Task goal >> How many lines below contain the string "Collapse"? Reply with the figure and no further words.

* * *

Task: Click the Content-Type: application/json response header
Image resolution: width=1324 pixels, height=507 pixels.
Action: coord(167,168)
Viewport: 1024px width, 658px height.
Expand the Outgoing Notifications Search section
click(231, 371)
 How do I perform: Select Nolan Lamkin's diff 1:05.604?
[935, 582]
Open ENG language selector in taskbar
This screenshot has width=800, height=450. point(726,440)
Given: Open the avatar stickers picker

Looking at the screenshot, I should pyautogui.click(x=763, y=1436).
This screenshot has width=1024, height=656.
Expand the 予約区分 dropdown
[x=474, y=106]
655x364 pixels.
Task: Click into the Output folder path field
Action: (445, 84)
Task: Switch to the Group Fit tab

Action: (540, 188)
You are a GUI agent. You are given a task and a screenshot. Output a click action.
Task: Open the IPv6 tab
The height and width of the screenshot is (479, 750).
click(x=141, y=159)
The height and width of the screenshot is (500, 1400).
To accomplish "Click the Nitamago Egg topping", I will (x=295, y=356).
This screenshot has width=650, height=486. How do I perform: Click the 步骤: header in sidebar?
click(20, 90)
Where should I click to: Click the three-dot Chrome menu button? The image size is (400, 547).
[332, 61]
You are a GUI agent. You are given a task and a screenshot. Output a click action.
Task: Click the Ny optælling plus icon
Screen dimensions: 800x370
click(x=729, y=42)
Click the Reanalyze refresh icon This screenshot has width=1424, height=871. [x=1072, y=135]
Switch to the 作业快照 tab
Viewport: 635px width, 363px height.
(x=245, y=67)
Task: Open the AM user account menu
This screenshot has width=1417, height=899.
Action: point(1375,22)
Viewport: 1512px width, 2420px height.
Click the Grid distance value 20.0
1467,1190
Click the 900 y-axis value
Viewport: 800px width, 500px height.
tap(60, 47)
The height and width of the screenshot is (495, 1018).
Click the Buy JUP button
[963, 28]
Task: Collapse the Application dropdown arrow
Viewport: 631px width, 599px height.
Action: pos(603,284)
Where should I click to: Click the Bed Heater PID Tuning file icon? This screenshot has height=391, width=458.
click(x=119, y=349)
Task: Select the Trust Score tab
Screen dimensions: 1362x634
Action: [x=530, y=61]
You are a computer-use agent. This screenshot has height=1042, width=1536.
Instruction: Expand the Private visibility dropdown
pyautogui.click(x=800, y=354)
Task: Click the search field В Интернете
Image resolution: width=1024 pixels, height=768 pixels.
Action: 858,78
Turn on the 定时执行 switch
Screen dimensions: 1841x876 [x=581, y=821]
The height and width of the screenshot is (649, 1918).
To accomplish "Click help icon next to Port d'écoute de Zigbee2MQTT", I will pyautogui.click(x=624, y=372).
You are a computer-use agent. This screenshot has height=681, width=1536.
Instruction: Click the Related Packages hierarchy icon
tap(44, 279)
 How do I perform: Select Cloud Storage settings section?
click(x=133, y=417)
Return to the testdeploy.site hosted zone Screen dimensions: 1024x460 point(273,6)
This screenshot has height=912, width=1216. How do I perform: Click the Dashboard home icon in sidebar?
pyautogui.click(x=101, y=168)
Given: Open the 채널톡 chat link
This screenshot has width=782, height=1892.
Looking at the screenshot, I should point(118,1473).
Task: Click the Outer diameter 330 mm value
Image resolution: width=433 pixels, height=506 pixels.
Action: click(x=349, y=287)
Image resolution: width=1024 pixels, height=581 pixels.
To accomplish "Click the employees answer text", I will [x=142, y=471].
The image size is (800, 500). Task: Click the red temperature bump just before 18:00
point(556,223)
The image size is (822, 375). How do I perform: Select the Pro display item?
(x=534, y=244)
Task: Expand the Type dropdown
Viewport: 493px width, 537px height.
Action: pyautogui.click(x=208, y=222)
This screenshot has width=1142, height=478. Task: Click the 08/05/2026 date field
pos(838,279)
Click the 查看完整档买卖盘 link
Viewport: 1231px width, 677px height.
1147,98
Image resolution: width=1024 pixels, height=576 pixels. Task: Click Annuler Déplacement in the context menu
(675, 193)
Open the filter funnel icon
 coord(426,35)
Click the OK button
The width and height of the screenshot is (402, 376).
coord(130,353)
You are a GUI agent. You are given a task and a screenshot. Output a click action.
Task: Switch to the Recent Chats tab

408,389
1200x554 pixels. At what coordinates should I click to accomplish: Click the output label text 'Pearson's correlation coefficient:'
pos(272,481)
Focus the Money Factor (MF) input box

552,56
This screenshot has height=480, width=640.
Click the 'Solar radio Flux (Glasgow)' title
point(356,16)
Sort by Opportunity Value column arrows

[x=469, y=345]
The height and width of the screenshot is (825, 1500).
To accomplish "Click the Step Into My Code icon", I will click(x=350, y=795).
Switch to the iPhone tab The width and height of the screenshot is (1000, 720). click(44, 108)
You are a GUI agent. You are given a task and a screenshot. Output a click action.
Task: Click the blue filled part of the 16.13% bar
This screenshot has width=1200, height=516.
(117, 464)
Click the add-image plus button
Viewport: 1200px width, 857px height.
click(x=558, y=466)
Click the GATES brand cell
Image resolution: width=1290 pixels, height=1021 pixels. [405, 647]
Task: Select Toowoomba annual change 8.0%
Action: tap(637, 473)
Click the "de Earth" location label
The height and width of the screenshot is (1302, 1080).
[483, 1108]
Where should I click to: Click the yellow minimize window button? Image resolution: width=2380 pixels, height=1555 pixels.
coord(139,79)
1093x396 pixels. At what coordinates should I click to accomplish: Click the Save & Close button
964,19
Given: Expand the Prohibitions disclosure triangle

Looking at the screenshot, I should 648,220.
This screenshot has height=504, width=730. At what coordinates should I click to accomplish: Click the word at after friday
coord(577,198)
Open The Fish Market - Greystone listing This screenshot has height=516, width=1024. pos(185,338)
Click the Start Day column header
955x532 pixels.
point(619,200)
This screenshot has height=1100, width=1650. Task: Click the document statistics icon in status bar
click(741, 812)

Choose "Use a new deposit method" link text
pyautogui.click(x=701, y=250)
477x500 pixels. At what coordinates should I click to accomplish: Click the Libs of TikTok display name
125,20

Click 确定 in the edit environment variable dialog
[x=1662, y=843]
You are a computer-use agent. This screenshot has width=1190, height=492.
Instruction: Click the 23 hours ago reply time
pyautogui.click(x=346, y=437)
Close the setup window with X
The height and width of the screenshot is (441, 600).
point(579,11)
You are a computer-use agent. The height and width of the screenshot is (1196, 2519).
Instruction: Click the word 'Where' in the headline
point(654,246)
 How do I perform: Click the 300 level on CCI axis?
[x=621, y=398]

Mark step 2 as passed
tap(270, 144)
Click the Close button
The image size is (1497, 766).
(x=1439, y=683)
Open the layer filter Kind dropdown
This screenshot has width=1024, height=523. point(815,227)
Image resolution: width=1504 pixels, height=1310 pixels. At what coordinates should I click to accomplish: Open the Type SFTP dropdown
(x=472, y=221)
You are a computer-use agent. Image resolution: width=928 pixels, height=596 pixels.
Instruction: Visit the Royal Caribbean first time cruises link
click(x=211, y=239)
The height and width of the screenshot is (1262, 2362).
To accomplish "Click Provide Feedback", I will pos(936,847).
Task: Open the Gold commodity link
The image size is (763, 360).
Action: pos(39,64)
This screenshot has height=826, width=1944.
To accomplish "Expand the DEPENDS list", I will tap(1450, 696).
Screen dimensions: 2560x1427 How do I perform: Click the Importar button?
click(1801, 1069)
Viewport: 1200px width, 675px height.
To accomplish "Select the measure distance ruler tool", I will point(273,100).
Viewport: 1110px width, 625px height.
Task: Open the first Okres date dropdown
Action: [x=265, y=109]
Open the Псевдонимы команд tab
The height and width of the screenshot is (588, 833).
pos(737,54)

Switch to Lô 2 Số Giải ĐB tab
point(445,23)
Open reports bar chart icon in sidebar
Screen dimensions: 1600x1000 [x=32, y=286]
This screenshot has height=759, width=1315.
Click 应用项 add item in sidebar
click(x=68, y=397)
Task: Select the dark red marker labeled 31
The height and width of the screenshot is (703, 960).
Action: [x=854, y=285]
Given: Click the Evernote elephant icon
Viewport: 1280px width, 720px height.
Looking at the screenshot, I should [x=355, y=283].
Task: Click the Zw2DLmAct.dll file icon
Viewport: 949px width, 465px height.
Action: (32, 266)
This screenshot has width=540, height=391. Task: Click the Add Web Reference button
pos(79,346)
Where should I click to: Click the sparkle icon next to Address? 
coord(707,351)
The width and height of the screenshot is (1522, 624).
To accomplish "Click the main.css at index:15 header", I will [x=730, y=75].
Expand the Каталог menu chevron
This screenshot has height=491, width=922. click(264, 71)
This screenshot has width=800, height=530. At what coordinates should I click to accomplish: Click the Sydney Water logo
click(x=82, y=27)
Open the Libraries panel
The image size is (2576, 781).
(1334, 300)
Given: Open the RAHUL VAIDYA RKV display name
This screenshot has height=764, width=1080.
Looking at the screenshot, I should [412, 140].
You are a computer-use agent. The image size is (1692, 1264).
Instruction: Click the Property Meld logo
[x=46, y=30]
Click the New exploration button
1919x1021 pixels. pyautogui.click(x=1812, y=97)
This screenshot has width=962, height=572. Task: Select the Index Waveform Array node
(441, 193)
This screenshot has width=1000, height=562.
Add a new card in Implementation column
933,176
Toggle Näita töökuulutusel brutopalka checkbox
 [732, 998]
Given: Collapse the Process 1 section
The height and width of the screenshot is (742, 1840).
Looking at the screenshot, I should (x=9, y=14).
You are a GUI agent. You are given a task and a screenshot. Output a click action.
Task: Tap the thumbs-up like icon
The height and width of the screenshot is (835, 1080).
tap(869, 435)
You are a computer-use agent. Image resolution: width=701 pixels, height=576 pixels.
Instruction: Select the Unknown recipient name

* * *

Answer section >> 2